Widge Woolsey, 1989

Widge Woolsey (1989) founded the charity Ufulu named after the Chichewa word for freedom, when she returned to Africa and realised many women don’t have proper access to sanitary products. Widge will be hosting a webinar next month on her life in Malawi and the charity that she runs.  Details of this will be advertised in the coming weeks.

 

When did you leave the Abbey and what are you doing now?

I left the Abbey in 1989, having been there since Lower I.  That was a long time of wearing dark green and there were both good and bad points at spending pretty much all of your school life in one place.  I actually didn’t do very well in my A Levels, despite being predicted high grades.
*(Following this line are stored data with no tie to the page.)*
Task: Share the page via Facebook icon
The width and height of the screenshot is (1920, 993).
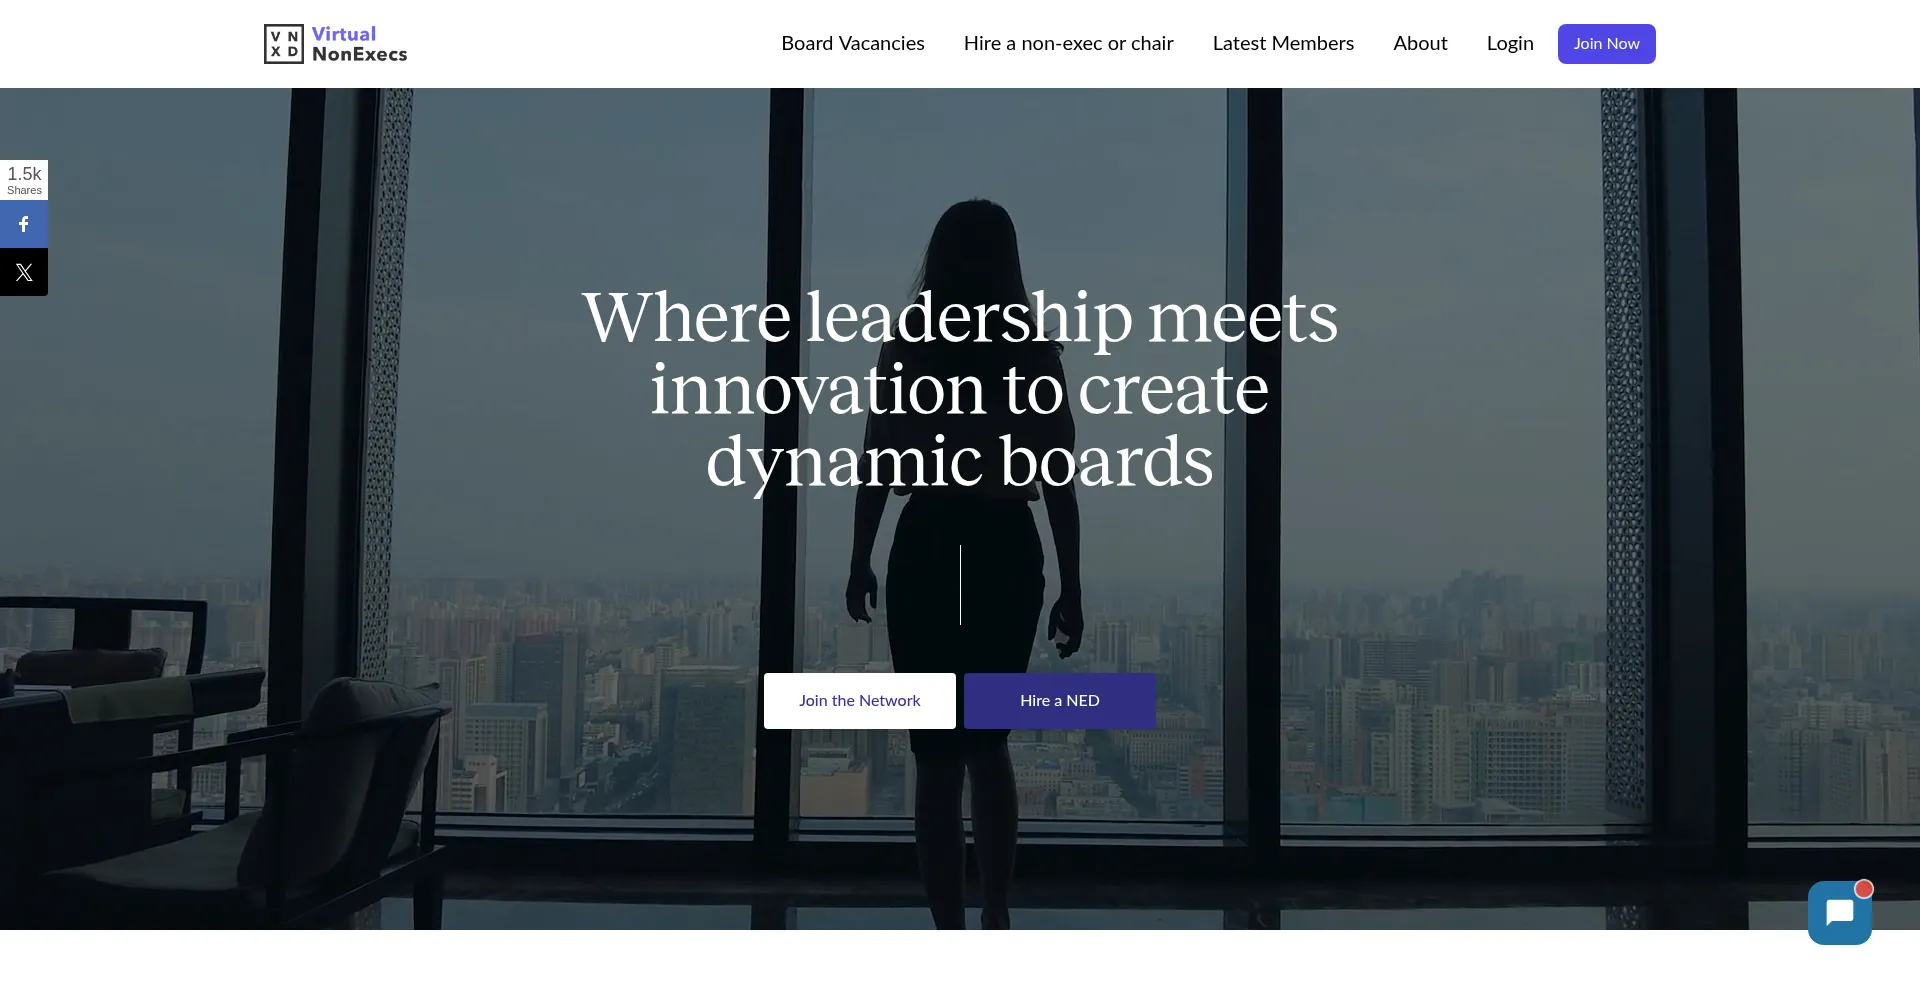Action: pyautogui.click(x=24, y=224)

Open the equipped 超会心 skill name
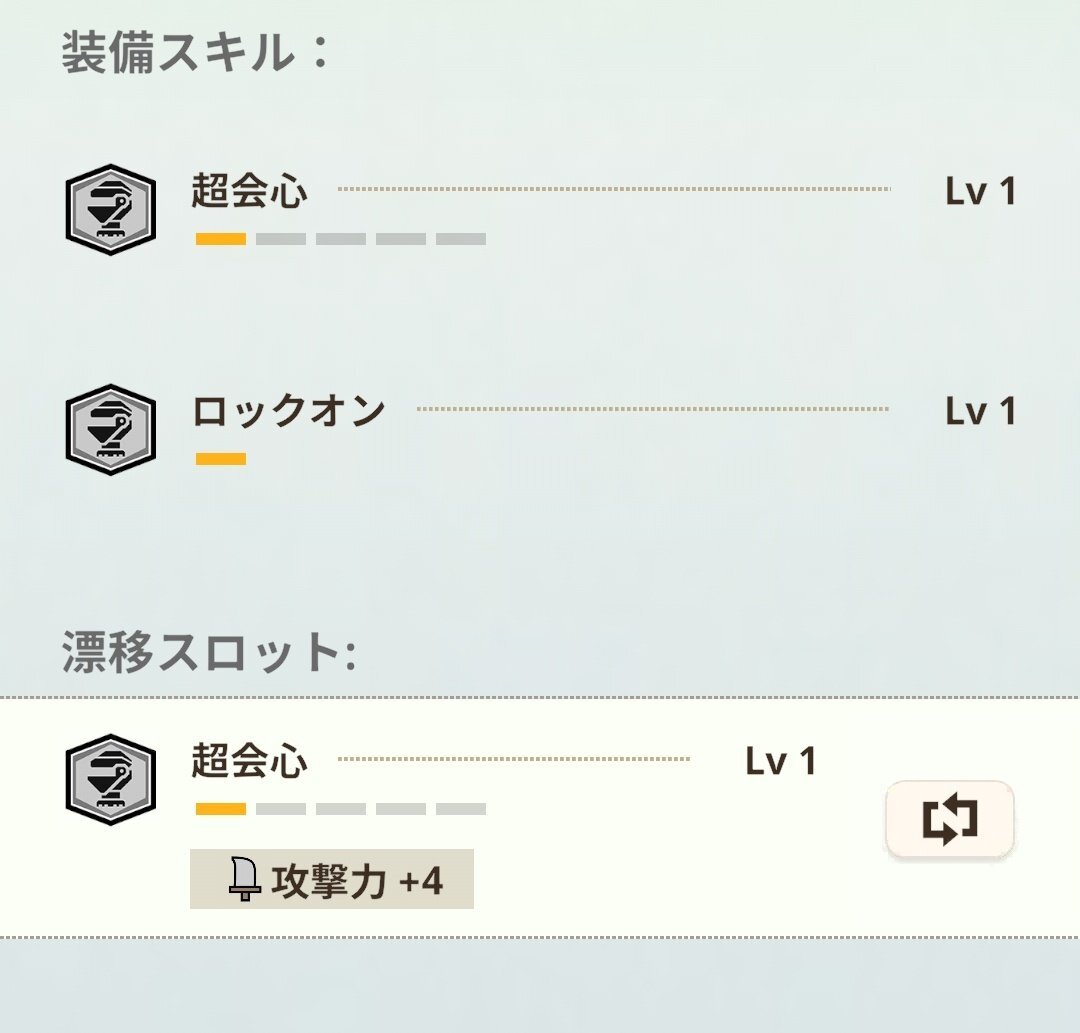[x=249, y=191]
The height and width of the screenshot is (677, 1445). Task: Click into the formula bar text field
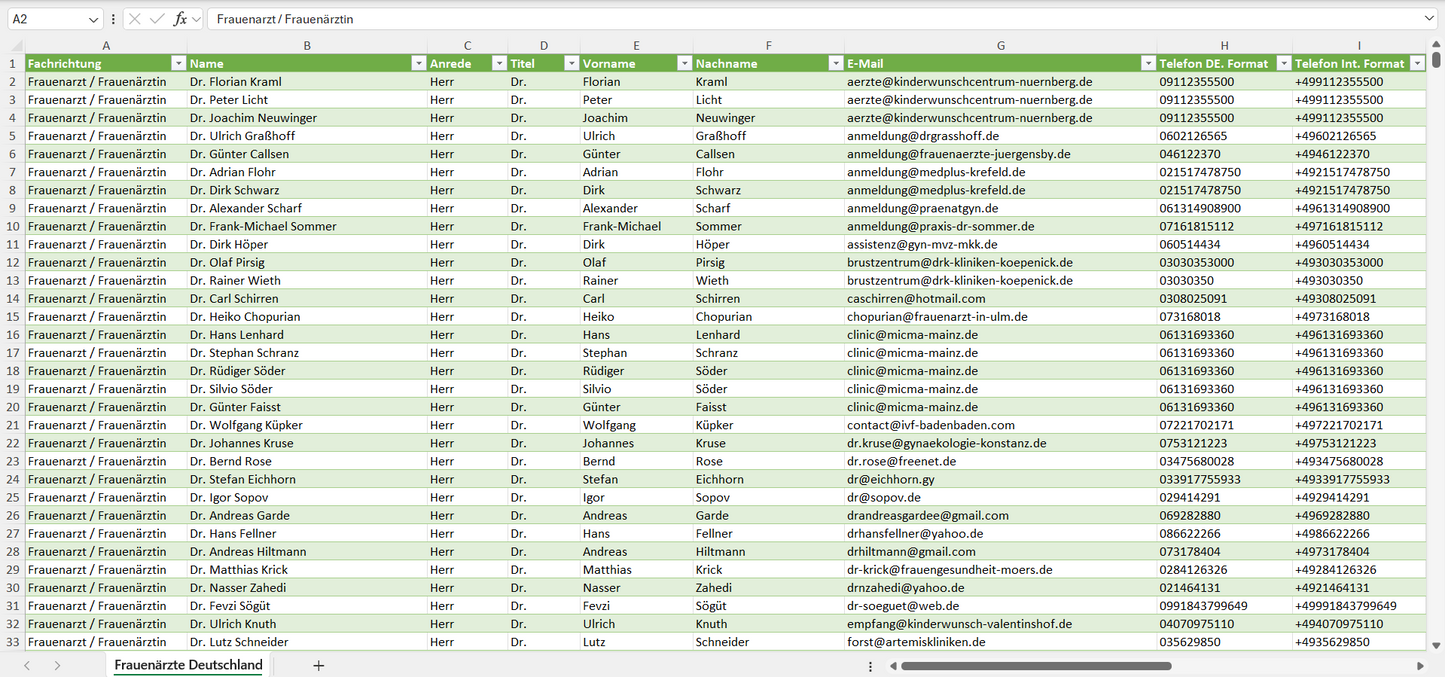(800, 19)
That was a big life lesson as I was suddenly left rudderless with no clue as to what I was supposed to do…my carefully planned out life for the next three years was suddenly snatched away from me. 

Instead, I went to a secretarial college in Oxford for a term, and during this time realised that I actually really wanted to go to University.  I spent a lot of weekends during that term driving down to Swansea to stay with a very good friend from school, who had gone straight onto Uni, and I ended up coxing the Swansea University 1st Eight, having been a cox for the Abbey 1st crew during the Sixth Form.  So, in December of ’89, as my seccy course came to an end, I put in my UCAS application to read English and Philosophy at Swansea, despite not having studied English A Level; and then did two years of English A Level in three months at Windsor College.  I have never worked so hard in my life; and ended up with the highest A grade in English in the South East – I knew I should have listened to Mrs Howes when she told me to study English.
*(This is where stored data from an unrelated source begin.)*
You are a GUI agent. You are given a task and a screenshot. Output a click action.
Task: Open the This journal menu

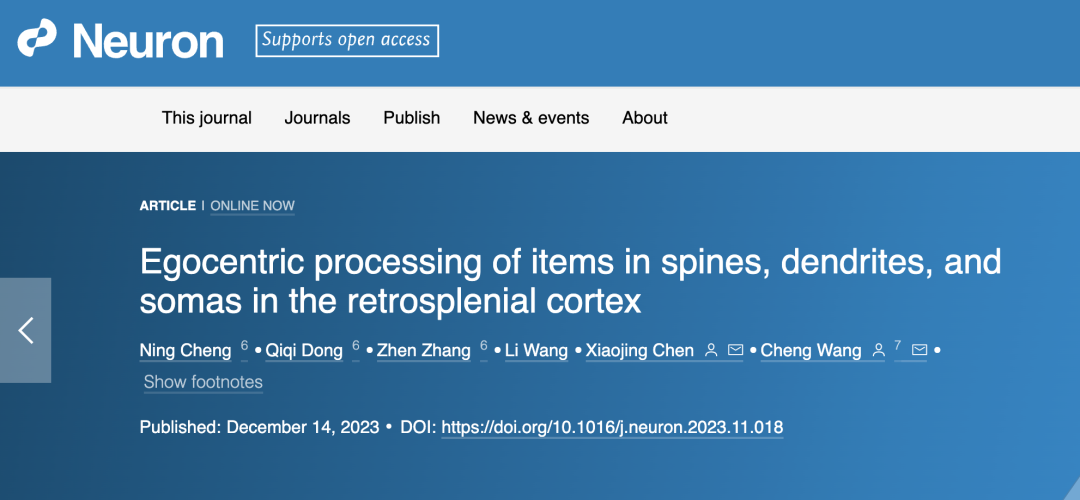[207, 118]
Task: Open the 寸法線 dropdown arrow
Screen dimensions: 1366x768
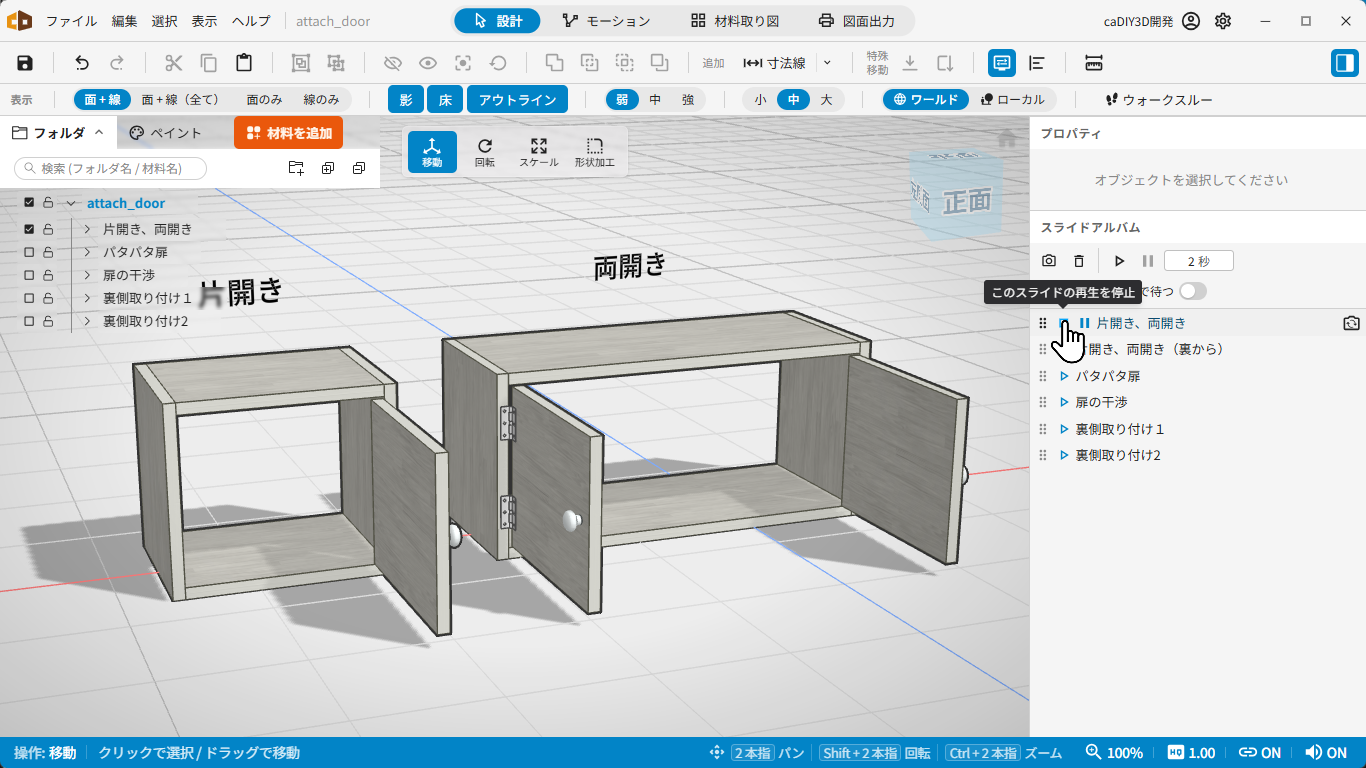Action: [x=827, y=63]
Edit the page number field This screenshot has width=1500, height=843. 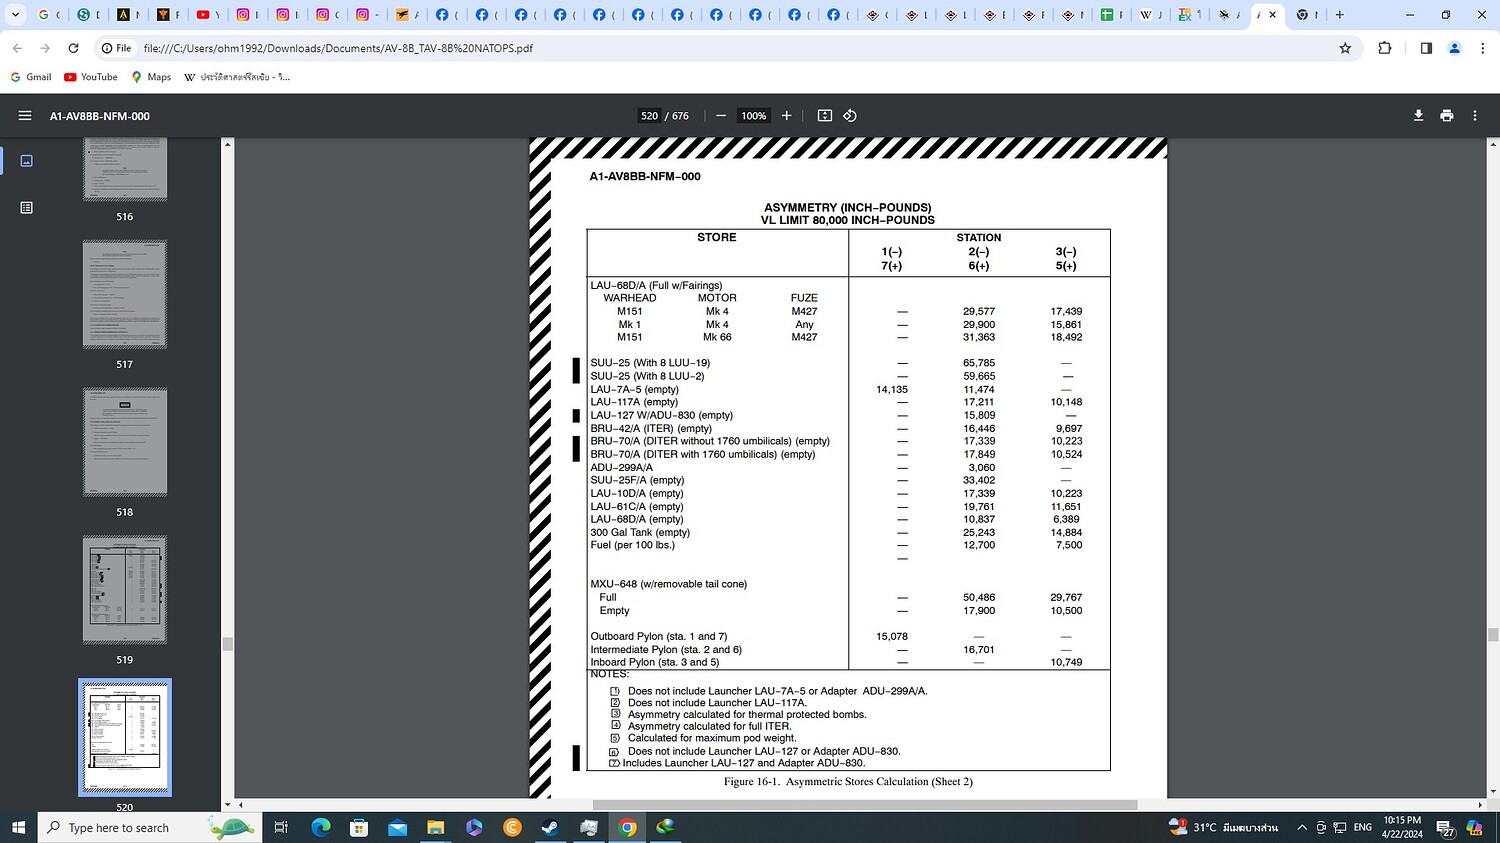[x=650, y=116]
I loved my time at Swansea, I discovered surfing and spent a lot of time on the beach. I travelled as much as I could in the long vacs and still had no clue as to what I was going to do with my life.  The summer after my finals was spent working double shifts in a wine bar and then I took a gap year and went to Africa.  I was supposed to go and work at the Gorilla foundation in Rwanda with Frontier, but the genocide of ’94 put paid to that.  Instead, I flew to South Africa, ended up working on a safari lodge for 3 months and then embarked on a solo hitch hike from Cape Town headed north.  I had no plans and no set route.  I ended up on the northern Ethiopian border some months later, blocked by the wars in Sudan and Chad unable to go any further; so I turned around, made my way back to Joburg and eventually flew home.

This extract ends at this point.